METHODS: This multicenter, retrospective cohort study included 880 adults with femoral or tibial fractures admitted between 1/1/2018 and 3/1/2020 to six trauma centers. Exclusions were head or spinal injury (AIS ≥2), pre-injury chronic anticoagulation, or no administration of LMWH or UFH for VTE chemoprophylaxis. Perioperative administration was defined as initiation preoperatively without interruption for surgery, or initiation within 12 hours postoperatively. The primary outcome was incidence of clinically significant postoperative hemorrhage (CSH), defined as overt hemorrhage resulting in blood transfusion, wound dehiscence, compartment syndrome, return to OR, or ≥2g/dl decrease in hemoglobin. Mixed repeated measures models evaluated differences in CSH based on perioperative therapy.
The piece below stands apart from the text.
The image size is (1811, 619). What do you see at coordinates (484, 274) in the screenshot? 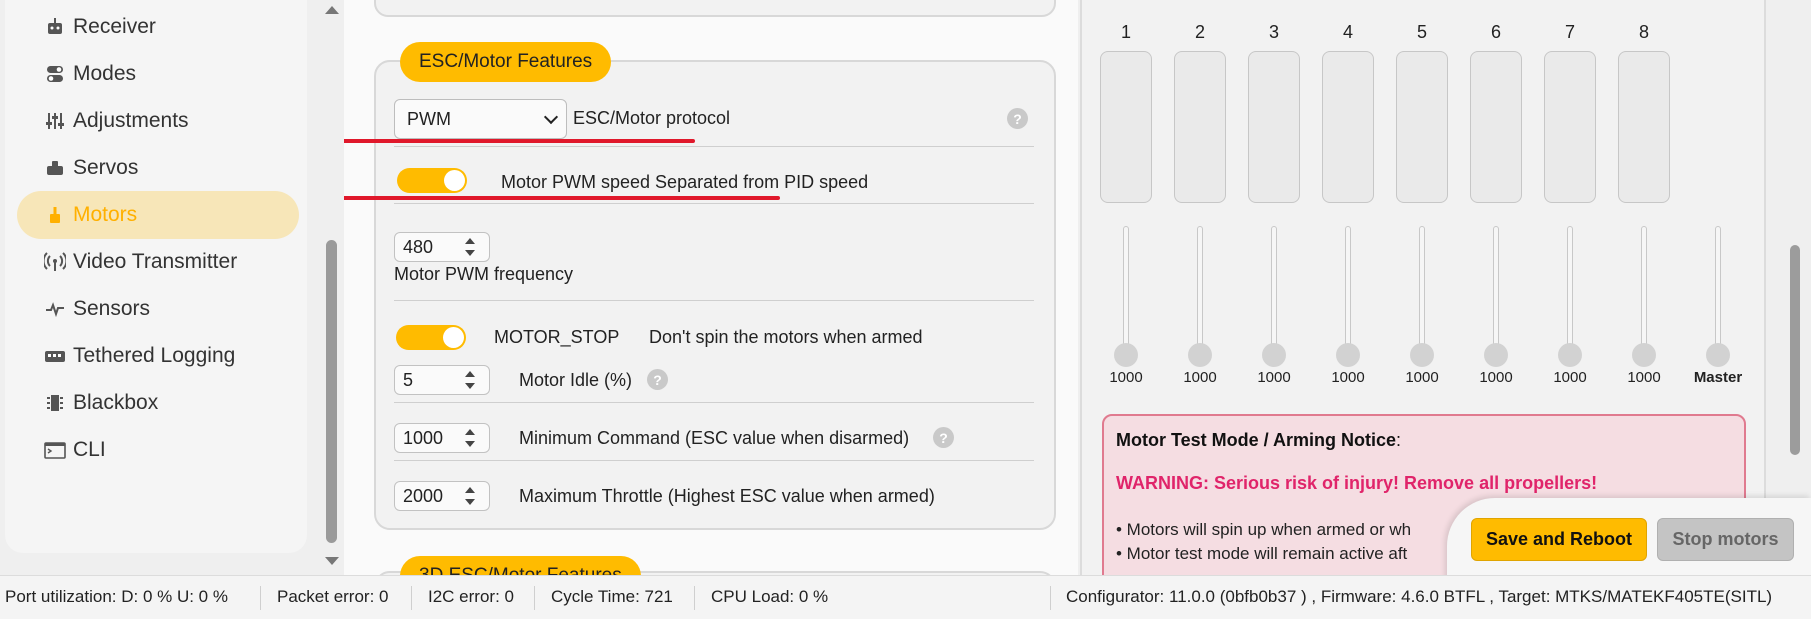
I see `pwm-frequency-label: Motor PWM frequency` at bounding box center [484, 274].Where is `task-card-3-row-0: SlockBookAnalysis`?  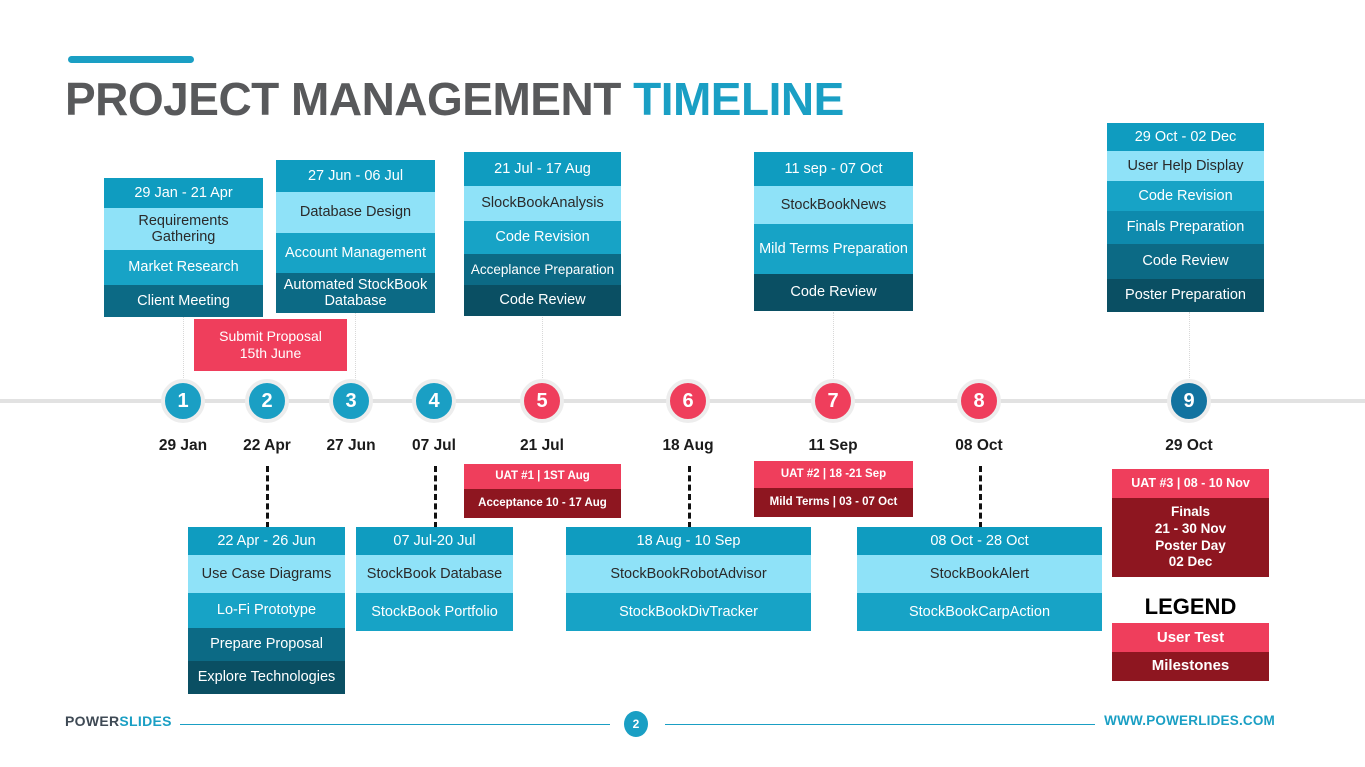 task-card-3-row-0: SlockBookAnalysis is located at coordinates (542, 204).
RESULTS: There were 925 long bone surgeries. Of these, 48% (n=443) had perioperative therapy (n=222 initiated within 12h postop, n=221 not held for surgery). The remaining 52% of surgeries did not receive perioperative therapy (initiated > 12h postop, n=466; interrupted, n=15; discontinued postop, n=1). There were 176 patients with 185 CSH, nearly all resulting in ≥2g/dl drop in hemoglobin requiring blood transfusion (96%). The incidence of CSH was similar based on perioperative therapy or not (21% vs. 19%, p=0.64). After adjustment, there were similar odds of CSH by perioperative therapy (p=0.67). Covariates significantly associated with CSH were age ≥65y, GCS < 15, female sex, total hours in surgery, and pre-injury antiplatelet use. The incidence of VTEs were similar with perioperative therapy or not (1.1% vs. 1.9%, p=0.36). However, VTEs were more frequent when chemoprophylaxis was interrupted (4.4% vs. 0.2%, p < 0.001), as were CSH (33.7% vs. 14.4%, p < 0.001).
CONCLUSIONS: These data suggest early and continuous VTE chemoprophylaxis is safe and effective with major orthopedic surgery for long bone fractures.